I tend to agree. On principle and also based on the firsthand experience of silencing myself to keep others comfortable, a great setup to develop unhealthy coping skills like an eating disorder.
At the same time, I think it’s wise to ask yourself, what is actually mine? As I reread the draft of the essay that had been accepted, I noticed a few places where I hadn’t just reported my experiences with people, but had taken their inventory. Personally, I think it’s within my rights to describe how others have acted toward me, even if it might be unflattering. But I draw a line at issuing judgments. If for no other reason than I’m not inside other people’s heads. I don’t know why they did the things they did.
I asked the editor if we could trim or remove the passages where I felt I’d crossed that line. Not just because they seemed a bit unfair, and possibly inaccurate, but also because they felt beside the point. In writing the essay, I wanted to share my experience, not evaluate others.

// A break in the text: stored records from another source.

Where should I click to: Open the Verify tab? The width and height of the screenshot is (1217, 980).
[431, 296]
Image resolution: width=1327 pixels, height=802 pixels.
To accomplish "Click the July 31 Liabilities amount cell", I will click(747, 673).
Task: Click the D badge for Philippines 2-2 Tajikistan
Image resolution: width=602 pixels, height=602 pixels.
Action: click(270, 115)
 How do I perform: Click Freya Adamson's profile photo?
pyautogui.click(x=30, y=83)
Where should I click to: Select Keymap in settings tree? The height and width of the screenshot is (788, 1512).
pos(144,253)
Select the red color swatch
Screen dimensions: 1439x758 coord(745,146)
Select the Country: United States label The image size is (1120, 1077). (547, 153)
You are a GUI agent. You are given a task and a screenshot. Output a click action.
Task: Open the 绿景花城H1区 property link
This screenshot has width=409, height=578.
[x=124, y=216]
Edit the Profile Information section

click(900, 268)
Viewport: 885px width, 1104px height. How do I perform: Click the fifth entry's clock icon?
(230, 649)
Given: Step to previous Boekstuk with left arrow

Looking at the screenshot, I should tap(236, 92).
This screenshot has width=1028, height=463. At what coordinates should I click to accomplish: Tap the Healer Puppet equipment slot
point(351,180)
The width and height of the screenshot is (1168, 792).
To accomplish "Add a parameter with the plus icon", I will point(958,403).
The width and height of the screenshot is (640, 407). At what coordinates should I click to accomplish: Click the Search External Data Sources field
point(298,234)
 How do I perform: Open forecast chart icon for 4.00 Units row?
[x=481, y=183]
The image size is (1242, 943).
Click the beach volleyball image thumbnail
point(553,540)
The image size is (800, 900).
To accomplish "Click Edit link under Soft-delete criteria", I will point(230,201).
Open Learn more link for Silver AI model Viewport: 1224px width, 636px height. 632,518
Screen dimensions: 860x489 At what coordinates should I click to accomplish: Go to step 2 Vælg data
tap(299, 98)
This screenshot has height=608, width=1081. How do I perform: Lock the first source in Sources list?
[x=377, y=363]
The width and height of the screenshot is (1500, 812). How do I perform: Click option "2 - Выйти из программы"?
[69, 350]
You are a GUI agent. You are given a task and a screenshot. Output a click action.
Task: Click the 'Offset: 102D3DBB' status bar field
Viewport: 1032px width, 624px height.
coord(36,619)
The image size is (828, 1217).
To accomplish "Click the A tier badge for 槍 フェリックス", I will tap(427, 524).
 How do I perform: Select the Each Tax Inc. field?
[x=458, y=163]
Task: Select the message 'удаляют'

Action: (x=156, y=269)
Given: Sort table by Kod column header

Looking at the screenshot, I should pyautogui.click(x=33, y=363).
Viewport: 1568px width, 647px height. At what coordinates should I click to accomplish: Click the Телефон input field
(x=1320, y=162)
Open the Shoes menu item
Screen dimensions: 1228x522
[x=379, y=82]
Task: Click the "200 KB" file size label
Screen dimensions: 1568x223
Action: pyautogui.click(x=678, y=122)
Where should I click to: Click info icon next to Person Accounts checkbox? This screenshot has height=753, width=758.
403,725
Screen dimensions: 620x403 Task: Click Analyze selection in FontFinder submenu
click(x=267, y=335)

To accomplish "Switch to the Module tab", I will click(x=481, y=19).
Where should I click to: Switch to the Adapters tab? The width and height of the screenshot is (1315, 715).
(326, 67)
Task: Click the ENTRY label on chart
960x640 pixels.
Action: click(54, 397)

To be honest, I think the redacted passages also made me as the author/narrator sound questionable, like I was on a tirade, which brings me to my next point.
Checked my motives
Why do you want to publish? For fame? Good luck with that. In the case of my essay, it’s going to be published in print with a digital excerpt. Suffice to say, it’s unlikely to make me famous. I consider this a good thing. The internet is scary.
Do you want revenge? Maybe pause on that. “Write angry, but don’t publish angry” is good advice in my experience. Anger can cloud your judgment. With time you may see things differently. Just consider the last time you rage-texted someone.
Also, as a writing teacher once told me, angry writing often reads like propaganda. It makes for flat characters and reductive stories. By all means, write to get your anger out; it’s cathartic. But then let that writing rest a while before you revise, revise again, and hit publish.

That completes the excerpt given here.